Тонкие губы Сергея на секунду приняли нервно-ломаный изгиб. Не то усмешка, не то тень какой-то болезненной эмоции. «Если у него вообще есть эмоции», — напомнил себе Максим.
— Я спросил то, что спросил.
— Я не ответил. Что дальше? Или ты позвал меня только для того, чтобы устроить мне допрос? — В его голосе не было интонаций, которые неизбежно должны были присутствовать, произнеси подобные слова кто-то другой. Не было ощущения давления, не было угрозы, не было желания узнать что-то. Голос был абсолютно бесстрастный, лишь чуть усталый.
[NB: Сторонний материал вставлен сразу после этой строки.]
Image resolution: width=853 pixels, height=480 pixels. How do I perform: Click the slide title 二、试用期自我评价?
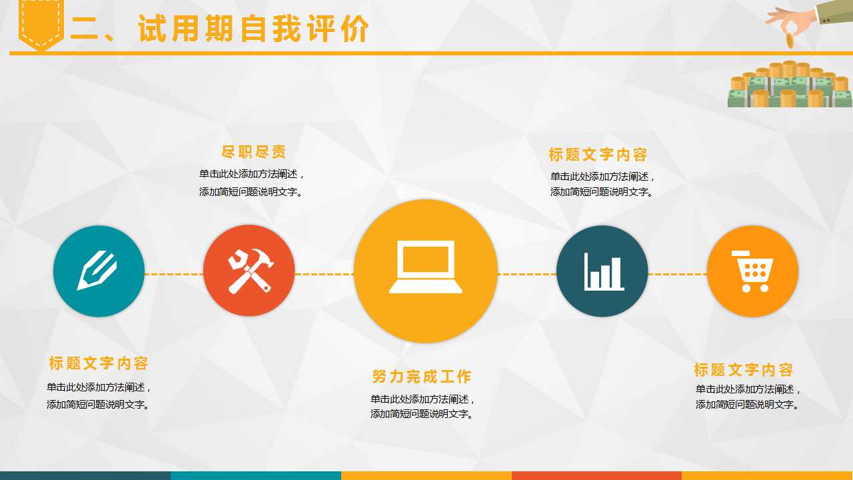point(220,29)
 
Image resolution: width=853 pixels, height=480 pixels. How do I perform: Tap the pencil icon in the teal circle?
point(98,271)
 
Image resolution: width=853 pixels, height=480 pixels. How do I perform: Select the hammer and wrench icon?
point(249,271)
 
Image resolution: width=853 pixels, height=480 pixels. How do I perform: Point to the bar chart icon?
point(602,271)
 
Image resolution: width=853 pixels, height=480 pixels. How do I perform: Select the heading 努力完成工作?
point(422,377)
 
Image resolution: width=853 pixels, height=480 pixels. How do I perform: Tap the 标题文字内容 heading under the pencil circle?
point(99,363)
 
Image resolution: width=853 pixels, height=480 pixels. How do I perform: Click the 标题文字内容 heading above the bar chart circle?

Максим ощутил себя загнанным в собственноручно расставленный капкан. Что он может сказать? «Помнишь, когда я пытался тебя убить, я приковал тебя наручниками к трубе, а потом кто-то проделал со мной то же самое — почему? И кто? Что между нами за связь и почему у меня кровоточит старый шрам на руке? Почему он кровоточит именно сейчас? Как это связано с тобой и связано ли?» Вопросов было слишком много и, что самое страшное, почти все они звучали как просьба. Просить его о помощи? Подобное казалось слишком диким, почти кощунственным. Максим только сейчас понял, что у него нет почвы под ногами, он не мог заставить себя спрашивать о том, о чём должен спросить.